**SOAL DAN TUGAS**
(a) Menurut esai tentang tembakau, apa yang membuat penulis cemas saat akan menulis esai tentang tembakau?
(b) Sambung esai tentang tembakau itu, mulai sesudah kalimat terakhir yang tertulis.

+++ TEKS BACAAN

Keajaiban Campalok dan Kutukan Tembakau

Kutukan tembakau
Sumber gambar furnishingthecloud.net

Melihat banyak kasus, yang membuat saya cemas saat akan menulis esai tentang tembakau adalah adanya praanggapan pembaca tentang kampanye rokok, terutama bagi kelompok antirokok. Rasa benci yang terlampau tinggi terkadang menyebabkan kesimpulan dibuat sebelum teks dibaca, seperti seorang tukang nujum. Entah bagaimana asumsi semacam ini dibangun, menciptakan pandangan inferior untuk sesuatu yang sejatinya tidak dipahami arusnya secara detail, dari hulu ke hilir, sehingga hal-hal baik yang tersembunyi pun tertutup oleh asumsi negatif. Agar tidak dirasuki dosa ilmiah berkepanjangan seperti ini, mari tenang dan duduklah, lalu baca tulisan ini.

++++++
+++ DATA TERCATAT

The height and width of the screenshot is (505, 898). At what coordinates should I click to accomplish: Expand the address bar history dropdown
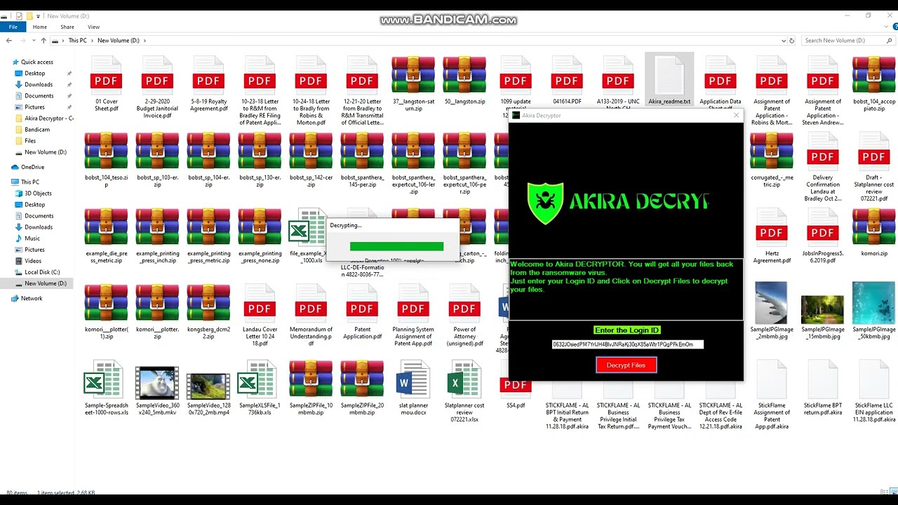point(783,41)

++++++

**JAWABAN TIAP SOAL**
(a) Adanya praanggapan pembaca tentang kampanye rokok, terutama bagi kelompok antirokok.

(b)
Pada bulan-bulan berakhir “ber”, puncak kekeringan menimpa masyarakat Madura yang tanahnya memang kerontang dari sononya. Pulau yang dikitari bebatuan karst ini tergolong tandus secara keseluruhan dan subur hanya di beberapa bagian kecil lainnya, terutama di daerah Kabupaten Sumenep. Pohon-pohon tembakau terbaiknya tumbuh terutama di areal tegalan perbukitannya. Prancak, Montorna, dan Bakeong adalah nama tiga desa penghasil tembakau Sumenep bermutu masyhur. Akan tetapi, “artis”-nya hanya ada di satu dusun saja, yakni Dusun Jambangan, di Desa Bakeong.

Pada tanggal 28 Juli 2012 silam, saya mendampingi dua orang awak National Geographic, wartawan dan fotografer, berkunjung ke Dusun Jambangan tersebut untuk menelisik rahasia—atau misteri—Tembakau Campalok. Secara geografis, ia berada di Kecamatan Guluk-Guluk, Sumenep.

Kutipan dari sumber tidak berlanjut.